• critique de Globe-trotter de David Albahari

    critique de  Globe-trotter de David AlbahariRue du Glouton, rue du Grizzli, rue du Bison. La ville de Banff,au cœur des Rocheuses canadiennes, ressemble à un Disneyland, à quelque chose d’artificiel – un truc hors du temps, hors du monde, c’est-à-dire hors des guerres. L’Amérique du Nord, bien calée dans les starting-blocks de l’avenir, ignore – ou oublie, c’est pareil – qu’un bout d’Europe, désormais nommée « ex » comme ex-Yougoslavie, était il y a peu de temps encore à feu et à sang. David Albahari est lui aussi un ex. Serbe, juif, bosniaque, il s’est exilé en 1994 à Calgary, Alberta, où il enseigne à l’université. Son quatrième livre traduit en français (un superbe tour de force !) met en scène, dans cette étrange ville de Banff, un peintre (du pays) qui est aussi le narrateur, un écrivain de passage (serbe, juif) et un petit homme gris, né au Canada mais de parents croates. Le trio, plutôt improbable, divague, fait du dérapage contrôlé pseudo-littéraire ou philosophico-railleur.
    Ils dissertent, parfois toutes griffes dehors, sur l’art de créer, leur appartenance à une solitude inéluctable, ou encore sur l’histoire, qui serait une sorte de garce. Ils boivent énormément, se racontent des balivernes qui se révèlent toutes choses extrêmement sérieuses. Et s’interrogent : y a-t-il de bons et – à l’inverse – de mauvais peuples ?
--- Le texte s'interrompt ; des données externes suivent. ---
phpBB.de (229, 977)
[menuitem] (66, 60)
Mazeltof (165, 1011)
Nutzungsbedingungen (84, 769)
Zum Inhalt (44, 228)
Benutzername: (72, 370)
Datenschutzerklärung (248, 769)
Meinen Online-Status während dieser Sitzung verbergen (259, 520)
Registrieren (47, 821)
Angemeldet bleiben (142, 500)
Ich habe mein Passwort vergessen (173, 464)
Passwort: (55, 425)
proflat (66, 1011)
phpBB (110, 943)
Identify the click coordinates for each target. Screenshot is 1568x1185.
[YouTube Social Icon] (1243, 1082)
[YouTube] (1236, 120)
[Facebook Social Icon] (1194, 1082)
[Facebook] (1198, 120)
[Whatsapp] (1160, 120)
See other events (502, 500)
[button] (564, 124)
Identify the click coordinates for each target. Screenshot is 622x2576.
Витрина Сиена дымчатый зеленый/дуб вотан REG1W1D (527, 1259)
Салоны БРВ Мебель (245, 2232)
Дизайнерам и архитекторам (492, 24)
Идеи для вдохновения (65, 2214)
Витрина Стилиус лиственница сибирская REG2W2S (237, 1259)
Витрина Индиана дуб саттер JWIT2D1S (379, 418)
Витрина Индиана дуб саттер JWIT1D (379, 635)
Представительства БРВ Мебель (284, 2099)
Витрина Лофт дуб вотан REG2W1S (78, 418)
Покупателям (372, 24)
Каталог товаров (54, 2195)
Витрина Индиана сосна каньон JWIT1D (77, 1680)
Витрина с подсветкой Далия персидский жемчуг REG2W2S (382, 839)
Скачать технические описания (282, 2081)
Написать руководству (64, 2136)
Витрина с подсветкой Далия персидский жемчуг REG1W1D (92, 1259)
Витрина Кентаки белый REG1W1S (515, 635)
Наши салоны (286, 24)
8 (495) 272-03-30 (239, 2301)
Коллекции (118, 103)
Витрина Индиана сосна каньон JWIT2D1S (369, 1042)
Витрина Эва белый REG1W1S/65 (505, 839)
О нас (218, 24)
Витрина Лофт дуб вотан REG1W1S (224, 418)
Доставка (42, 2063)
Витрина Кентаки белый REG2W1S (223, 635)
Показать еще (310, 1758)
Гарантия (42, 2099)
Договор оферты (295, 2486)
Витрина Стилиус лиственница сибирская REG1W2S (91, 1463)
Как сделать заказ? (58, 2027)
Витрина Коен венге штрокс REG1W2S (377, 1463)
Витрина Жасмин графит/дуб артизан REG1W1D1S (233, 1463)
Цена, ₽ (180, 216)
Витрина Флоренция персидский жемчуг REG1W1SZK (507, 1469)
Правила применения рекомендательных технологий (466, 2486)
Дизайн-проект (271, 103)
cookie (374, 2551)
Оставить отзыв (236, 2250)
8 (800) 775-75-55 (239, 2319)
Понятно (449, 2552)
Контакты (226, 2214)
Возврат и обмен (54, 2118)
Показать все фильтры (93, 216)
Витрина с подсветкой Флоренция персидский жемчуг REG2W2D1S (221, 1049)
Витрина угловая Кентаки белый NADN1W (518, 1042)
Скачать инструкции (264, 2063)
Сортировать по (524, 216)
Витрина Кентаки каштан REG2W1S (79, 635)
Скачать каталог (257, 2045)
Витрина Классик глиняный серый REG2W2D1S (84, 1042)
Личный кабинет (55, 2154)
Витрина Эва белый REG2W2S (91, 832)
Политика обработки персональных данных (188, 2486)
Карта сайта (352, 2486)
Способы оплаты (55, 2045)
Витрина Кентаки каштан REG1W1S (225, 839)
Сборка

    David Albahari les fait s’enivrer d’élucubrations aussi drôles que fracassantes, entre innocence et identité bousillée, utopie et désespérance. Il prête à leur mal de vivre une écriture proche de la soûlographie. Les phrases sont trompeuses, longues, hantées de réminiscences douloureuses, ponctuées d’insolite, mais elles approchent – et c’est magique – la grâce.
    David Albahari et ses compatriotes Vladimir Tasic (exilé lui aussi au Canada) et Svetislav Basara (1) décrassent la littérature.


    Ils ne craignent ni de dire, ni, surtout, d’inventer une écriture.